Mary Dobbs
Grantham University
04/14/2013
This is certainly not an easy topic, but one that has been in debate since the 70s and 80s when the first video games (Death Race 1976, Berzerk 1981) stirred interest and made the national news. What is it about video games that everyone is so overwrought about? Since the 1980s some parents and psychology groups have been saying that some video games can lead to death or violence. These groups base this on the death of a 19 year old (Jeffery Dailey, 1981). The video games from the 70s and 80s were not like the ones we have today, but yet they sparked an interest. Why? According to then-National Coalition on Television Violence Chairman Doctor Thomas Radecki, games like Berzerk, Death Race, etc. “are training the next generation to be even more violent……….” (Patterson, P. S 2013). For those of you that do not remember the 70s and 80s, the games Death Race and Berzerk were about cars running over people and stick people with guns killing the bad guys. These are the type of games (violent video games) that are in debate, even though today they have gotten even more graphic.
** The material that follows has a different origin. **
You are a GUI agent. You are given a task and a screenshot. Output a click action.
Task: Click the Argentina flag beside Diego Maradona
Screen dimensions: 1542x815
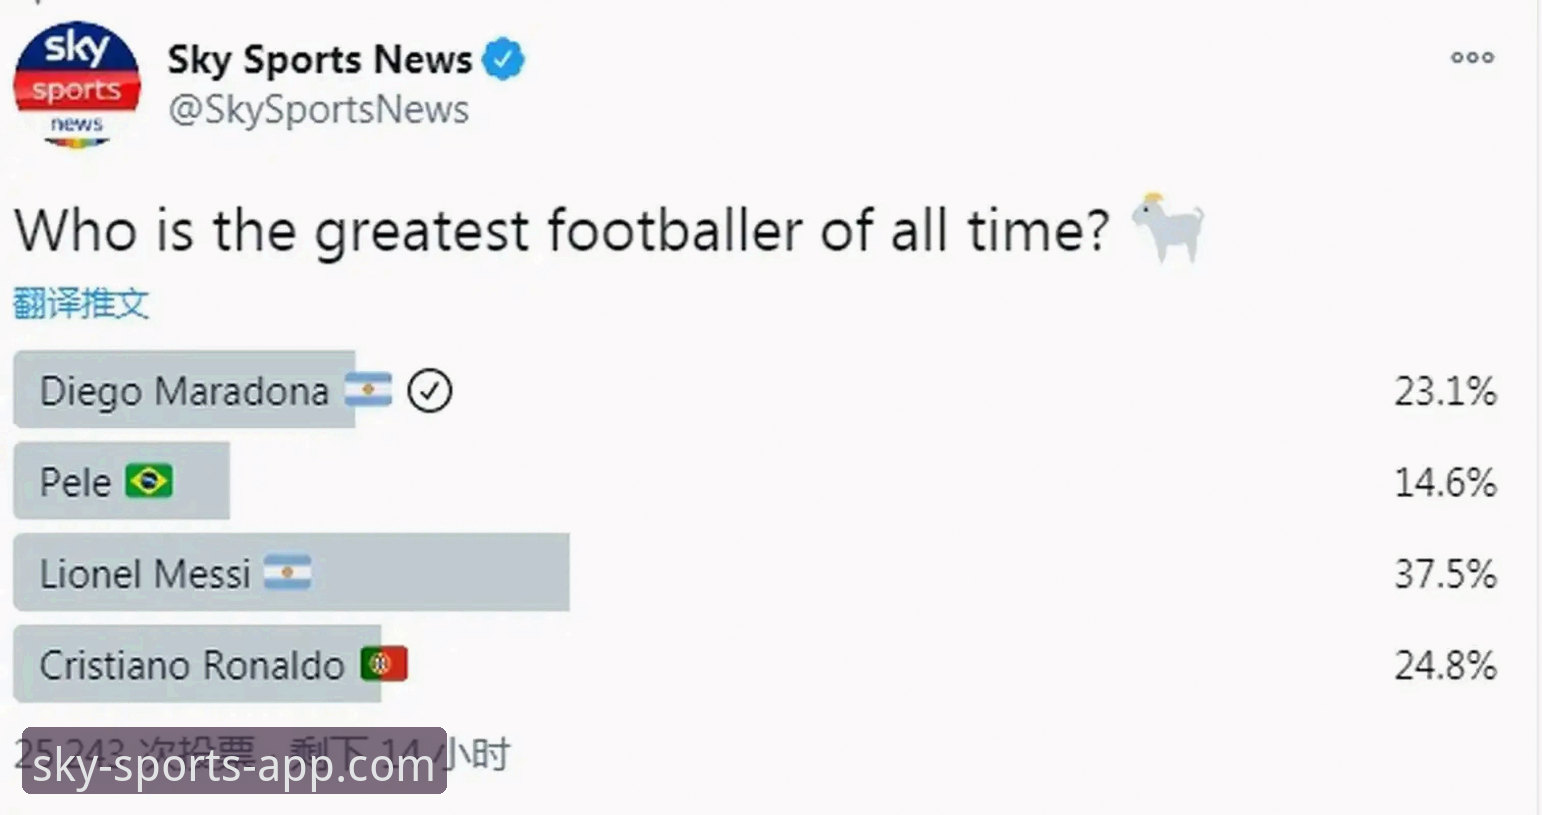(x=369, y=390)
Are these games the cause of so much violence? According to Doctor Douglas Gentile, (2011) Department of Psychology, the debate is over what is harmful or helpful to children and adolescents. He gives five dimensions in which video games can affect those who play them. How do the five dimensions affect children and adolescents? Doctor Douglas’s studies show that the amount of time played can possibly affect poor school activities such as a drop in grades, and health such as obesity, etc. The content of play according to Dr. Gentile can either be helpful or harmful, depending on what the script in the game is asking the player to do. (i.e. if the game is asking to solve a math puzzle or to shoot someone) and the game context is based on which goal or role one sets the at( i.e. role as in the game Halo, where one can set the game to team playing or to slayer mode where every player is for himself)(Gentile 2011) These and other dimensions can possibly tell how a person is affected by violent video games, but can these studies prove that violent video games are the cause of so much violence in the world? According to Professors of the Department of Psychology at Iowa State University, Craig Anderson and Brad Bushman, these games cause aggressive behavior in children and young adults and that it increases physiological arousal and other feelings and decreases prosocial behavior (Anderson & Bushman, 2001).
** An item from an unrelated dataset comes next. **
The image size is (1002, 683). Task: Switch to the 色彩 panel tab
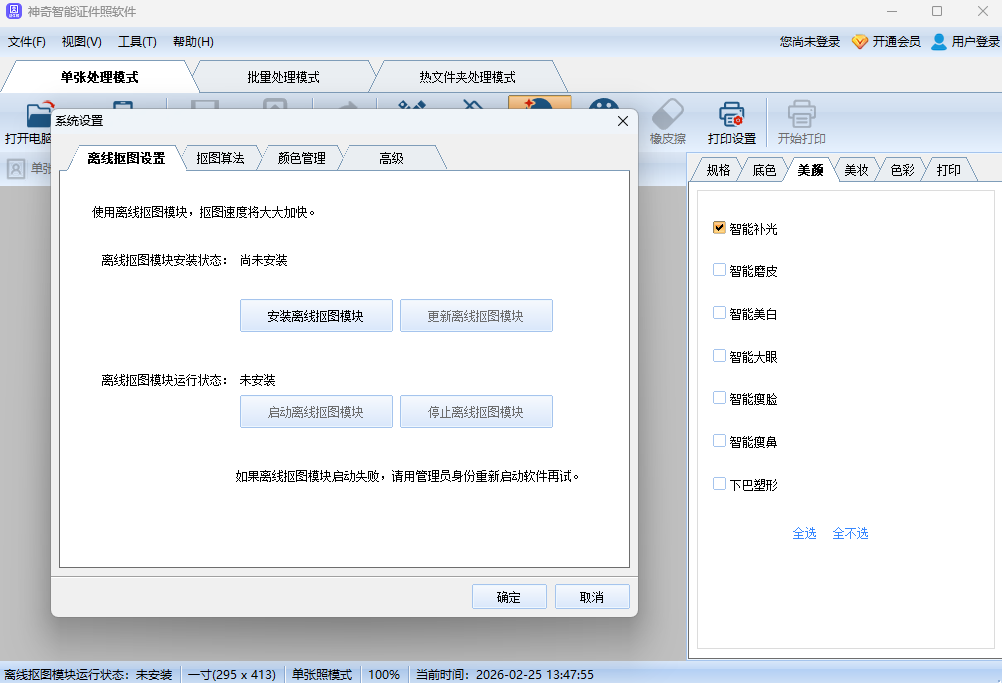point(901,169)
However the video industry disagrees that the games has any harmful effects on its players. In a CNN interview on The World Today in 2000, President of the Interactive Digital Software Association, Doug Lowenstein said, “I think the issue has been vastly overblown and overstated……….( Anderson & Bushman 2001). Lowenstein goes on to say that there is no evidence that playing violent video games leads to aggressive behavior. Anderson and Bushman indicated that true, just because the individuals of the school shootings played violent video games is not strong enough evidence that these games causes or leads to aggressive behavior; although evidence from research has been accumulating since the 1980s (Anderson & Bushman 2001).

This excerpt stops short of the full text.